Killing Eve S3/E3 Review: ‘Meetings Have Biscuits’

After two seasons, a stabbing, a shooting, and a lot of coy flirtation, Killing Eve finally gives fans what they’ve been waiting for. The kiss between Villanelle and Eve arrives unexpectedly in the middle of the episode, doing what the show does best: surprising us.


“Meetings Have Biscuits” begins by testing the absolute limits of viewer acceptance of Villanelle. There is a kind of voyeuristic thrill in watching her murder not so nice people (for the most part). We take as much delight as she seems to in knowing there aren’t any consequences. This time, there are. Villanelle’s murder of a pianist derails into a confrontation with the woman’s nanny, who’s holding her baby.

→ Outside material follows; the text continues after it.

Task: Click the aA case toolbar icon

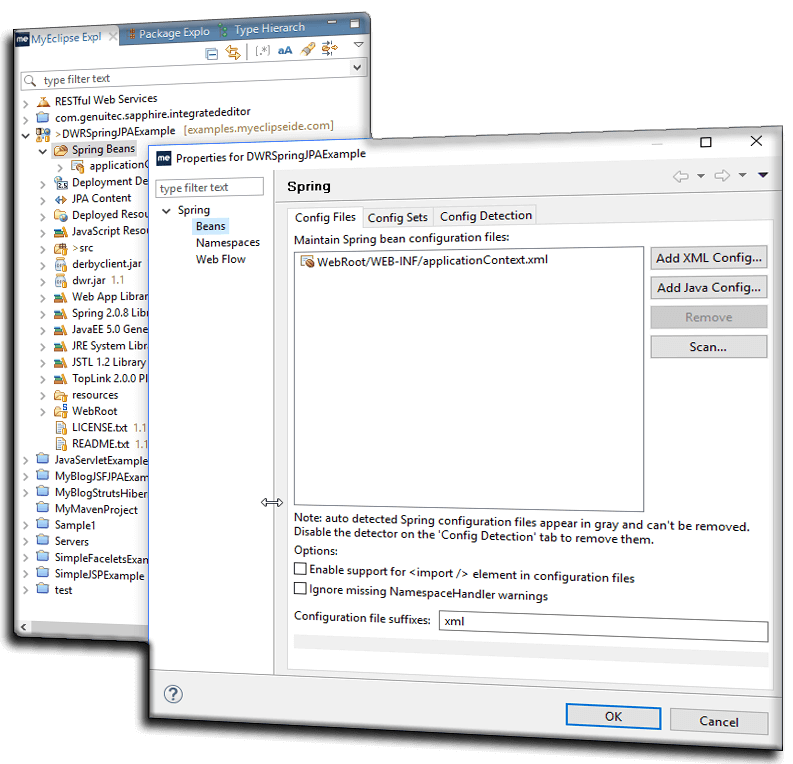Action: (x=285, y=51)
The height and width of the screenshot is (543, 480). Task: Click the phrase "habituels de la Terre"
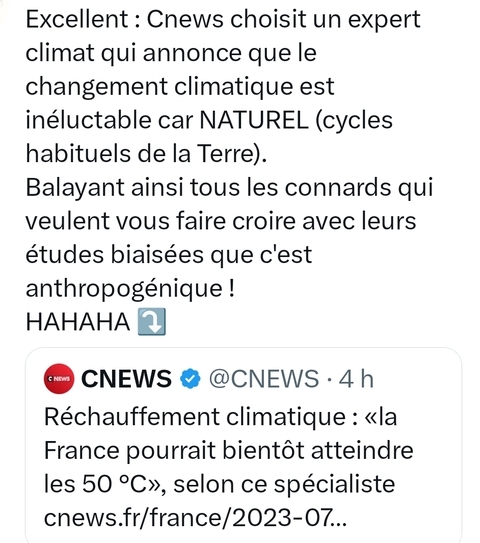tap(141, 153)
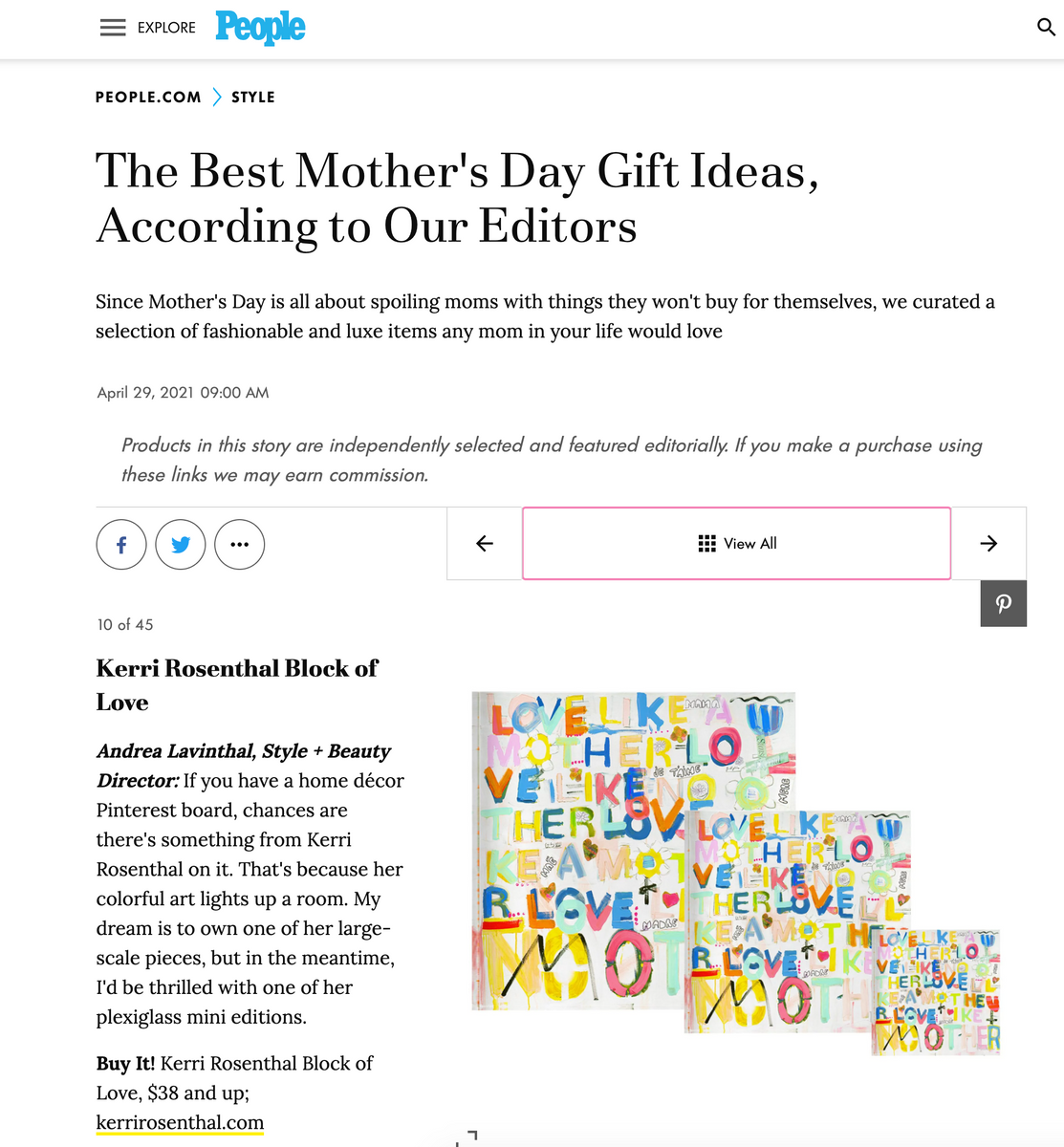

The show plays footsie with the idea Villanelle will kill the baby, as she eventually does the nanny. This pushes the character as far as she can go, and at this juncture two-plus seasons in, we discover as depraved as the character is, as psychotic and dangerous as she is, she isn’t completely inhuman. Though that’s certainly going to be in the eye of the beholder. Villanelle kidnaps the baby and then has a fairly decent lunch with it and her handler Dasha before a peeved Dasha literally throws the baby in the trash.


Villanelle laughs through the entire episode, even as stunned passersby rescue the baby. Inhuman… it’s an open question, but the baby does open a door for Villanelle which carries her on a journey in this episode that the first two didn’t quite anticipate. And that’s to the show’s credit, because as good as the show has been this season, there was an air of uncertainty about the direction of the series. There has been a sense that the show was in danger of repeating itself, having exhausted its central core premise.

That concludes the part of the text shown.